**Problem to solve**
Go to the line below that has "This screenshot has width=556, height=470.", print it and each line after it exactly, and stop after the line that has "You are a computer-use agent. The"; leave out pictures.

**Saved data entries**
▼▼▼
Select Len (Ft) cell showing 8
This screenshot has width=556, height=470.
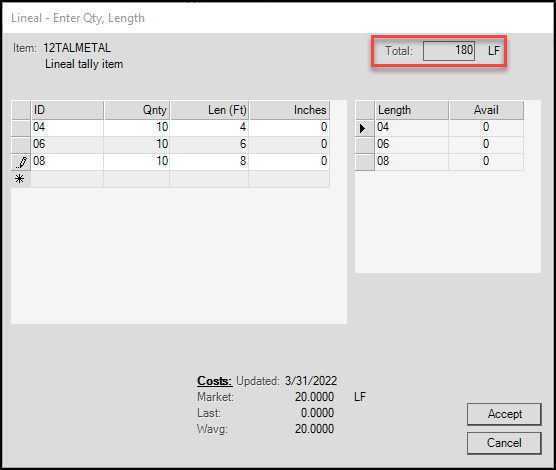tap(209, 162)
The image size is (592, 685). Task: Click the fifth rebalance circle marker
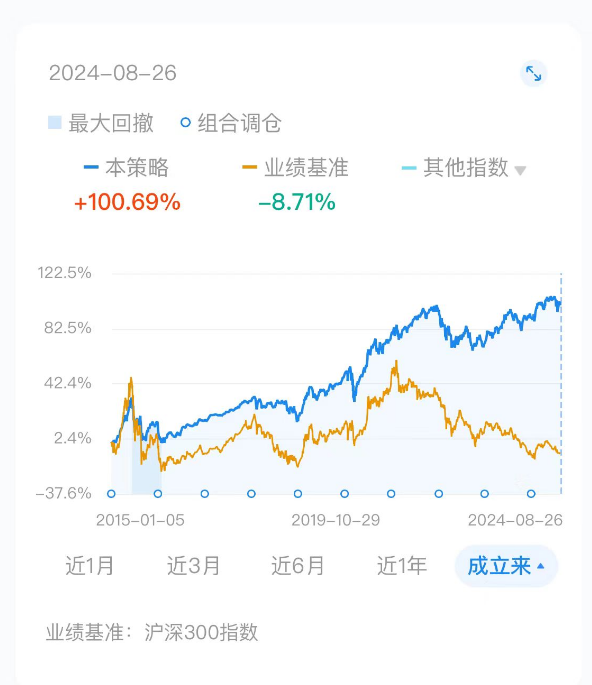coord(298,494)
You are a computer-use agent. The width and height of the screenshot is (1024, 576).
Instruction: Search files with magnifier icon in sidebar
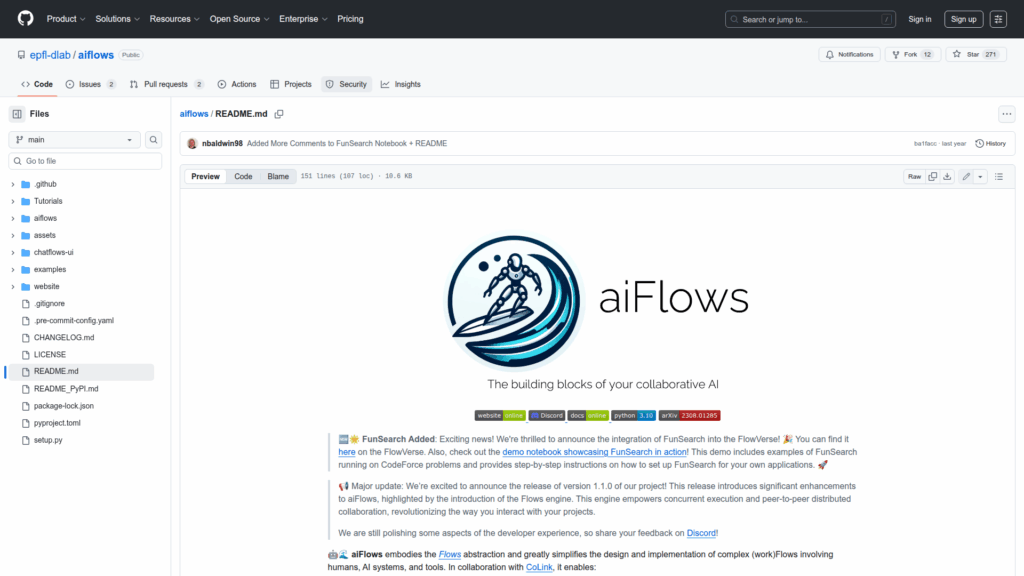click(x=154, y=140)
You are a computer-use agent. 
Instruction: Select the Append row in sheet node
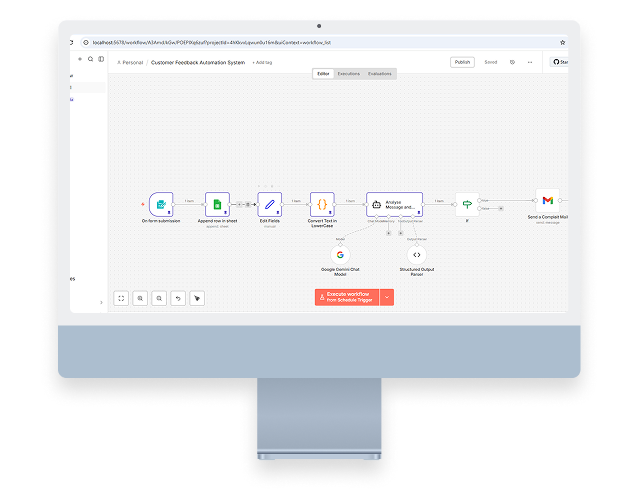click(x=217, y=204)
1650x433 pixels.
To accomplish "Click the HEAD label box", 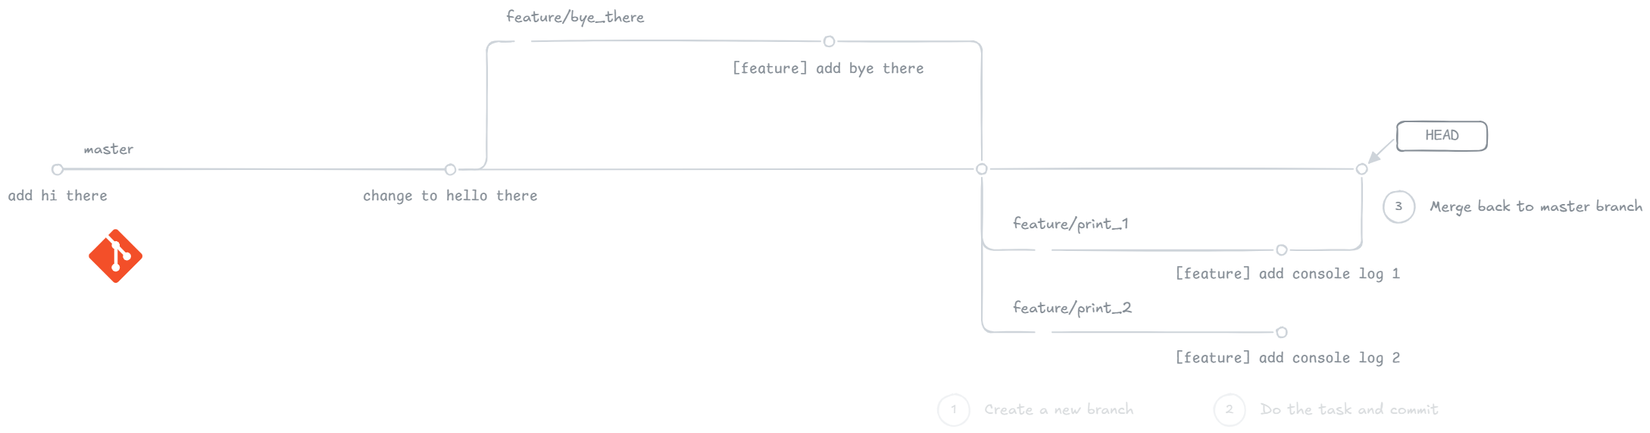I will tap(1441, 136).
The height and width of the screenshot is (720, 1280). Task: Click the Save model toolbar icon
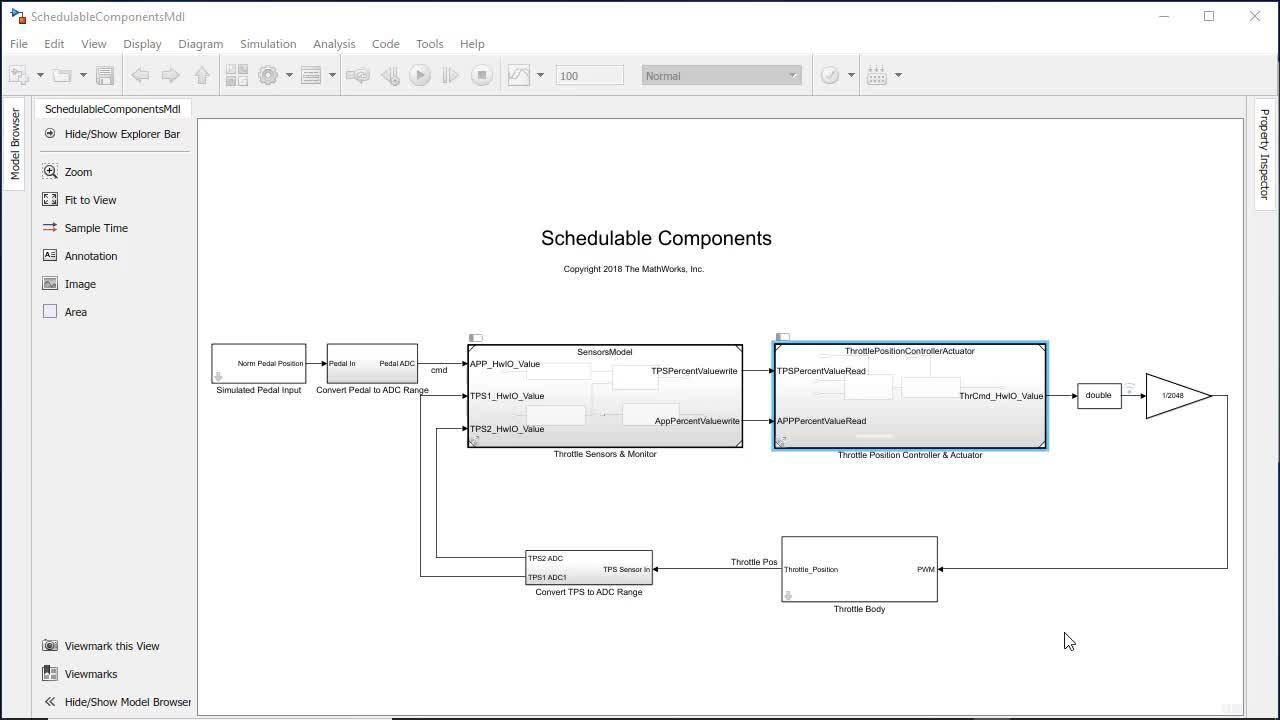pyautogui.click(x=105, y=75)
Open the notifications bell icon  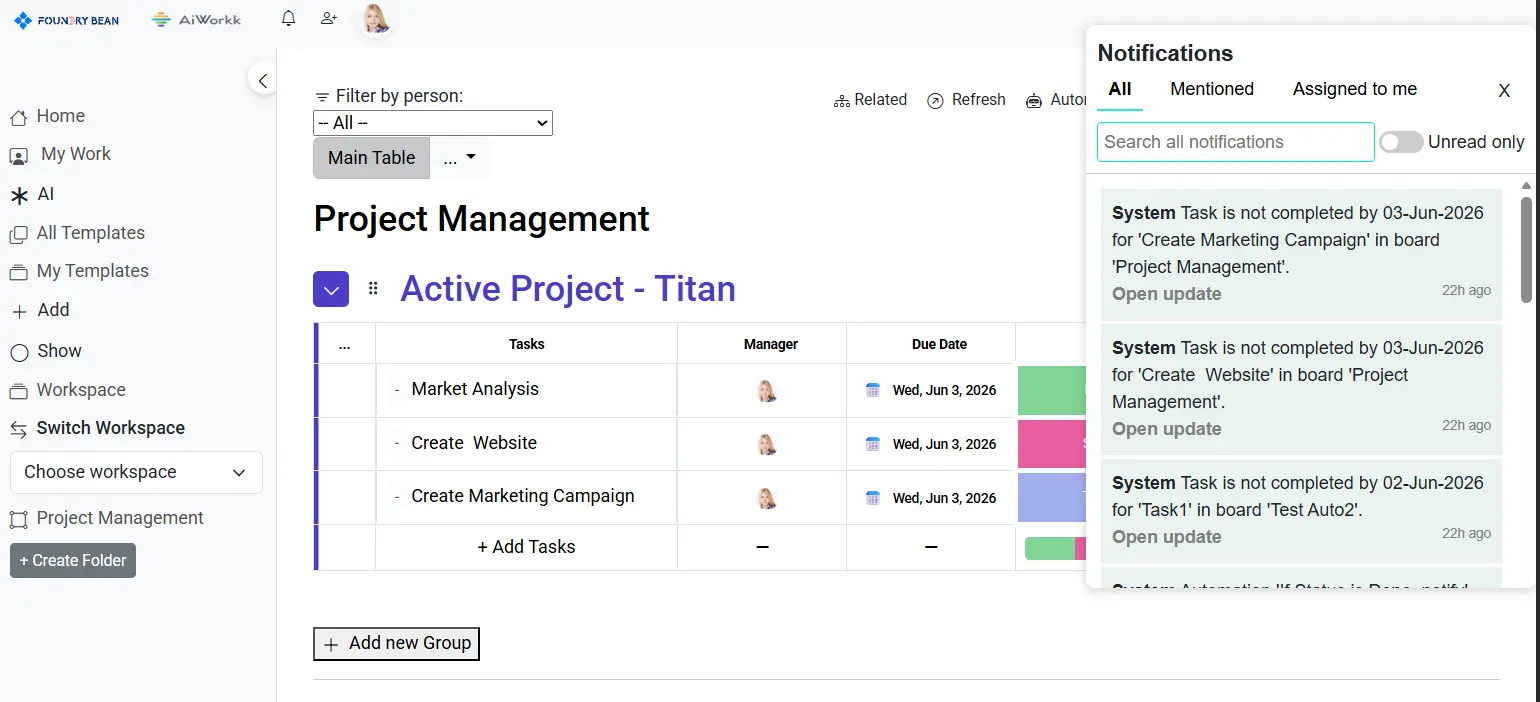tap(288, 18)
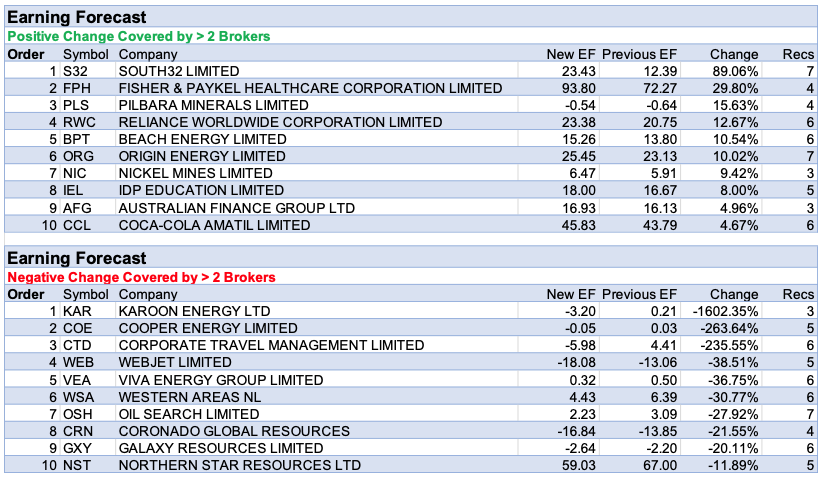
Task: Click the 89.06% change value
Action: [x=734, y=71]
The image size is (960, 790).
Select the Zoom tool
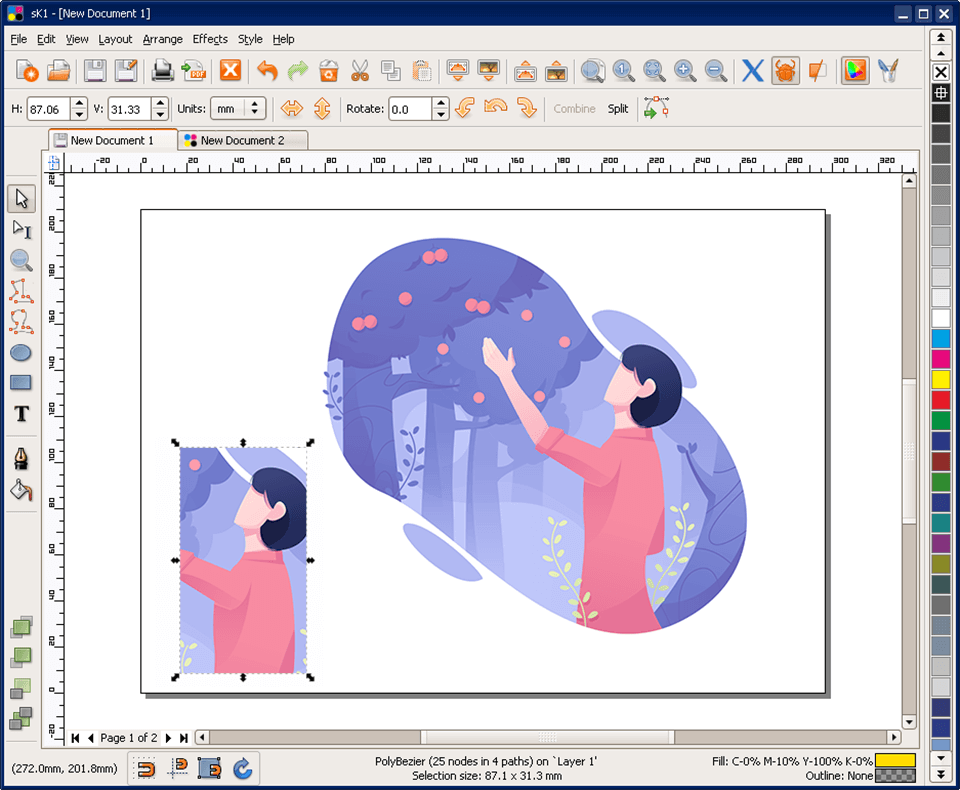[21, 261]
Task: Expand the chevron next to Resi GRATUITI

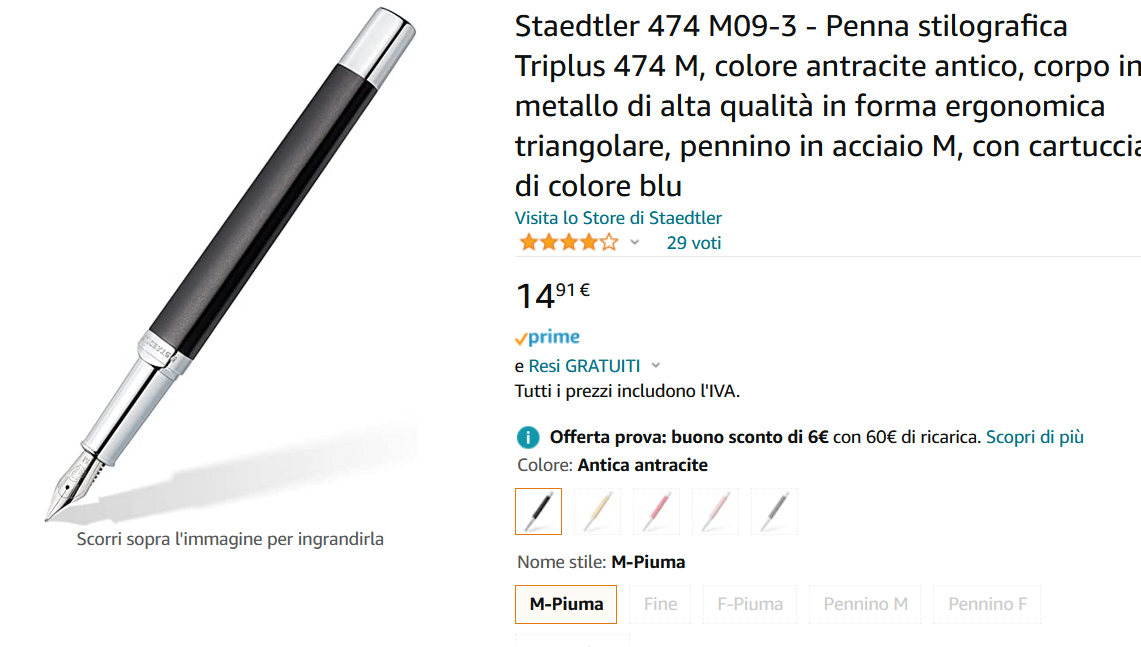Action: (656, 366)
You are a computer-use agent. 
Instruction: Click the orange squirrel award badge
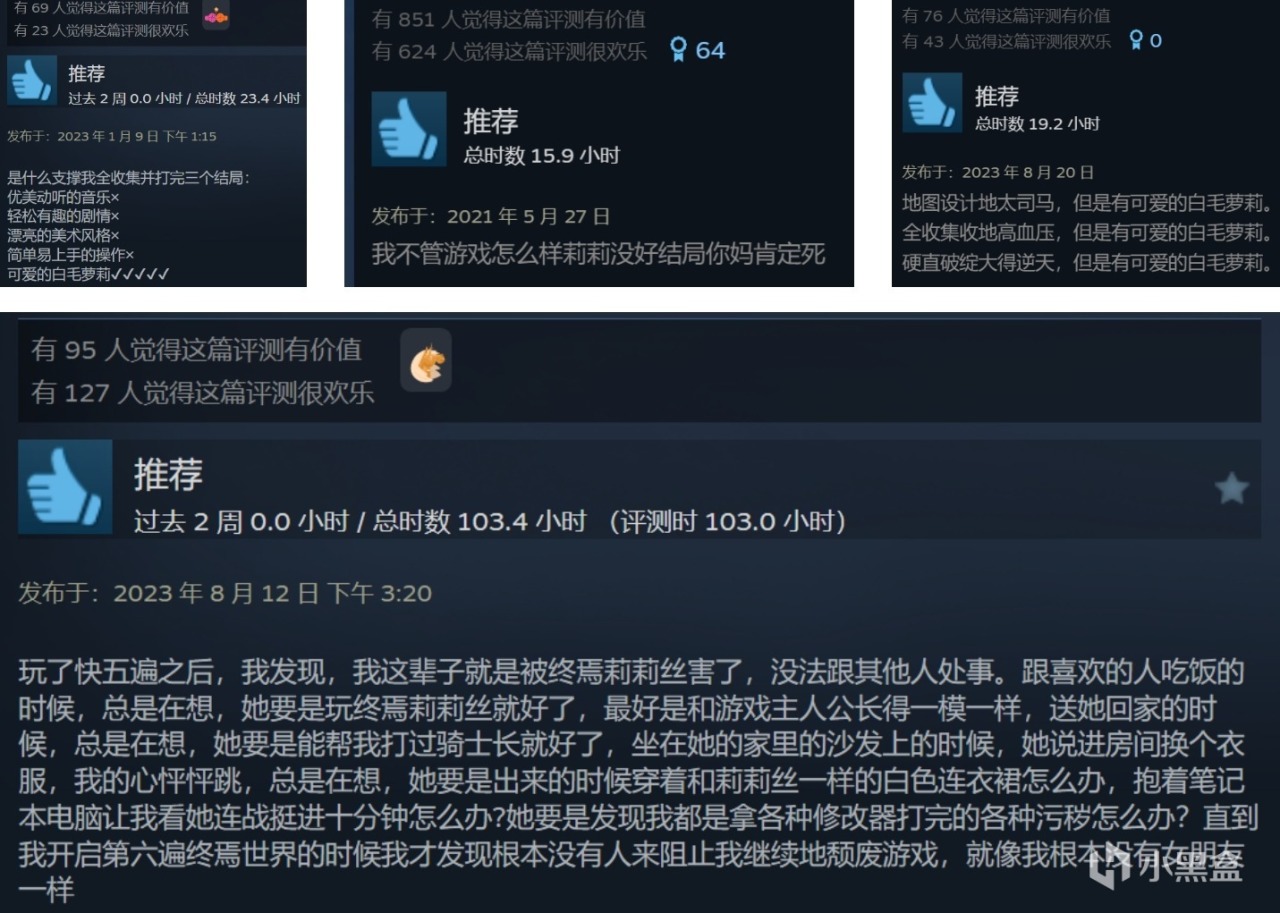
▲▲▲
**Answer for the task**
This screenshot has width=556, height=470.
tap(209, 162)
The image size is (592, 685). Task: Click the fifth rebalance circle marker
coord(298,494)
You are a computer-use agent. The width and height of the screenshot is (1024, 576).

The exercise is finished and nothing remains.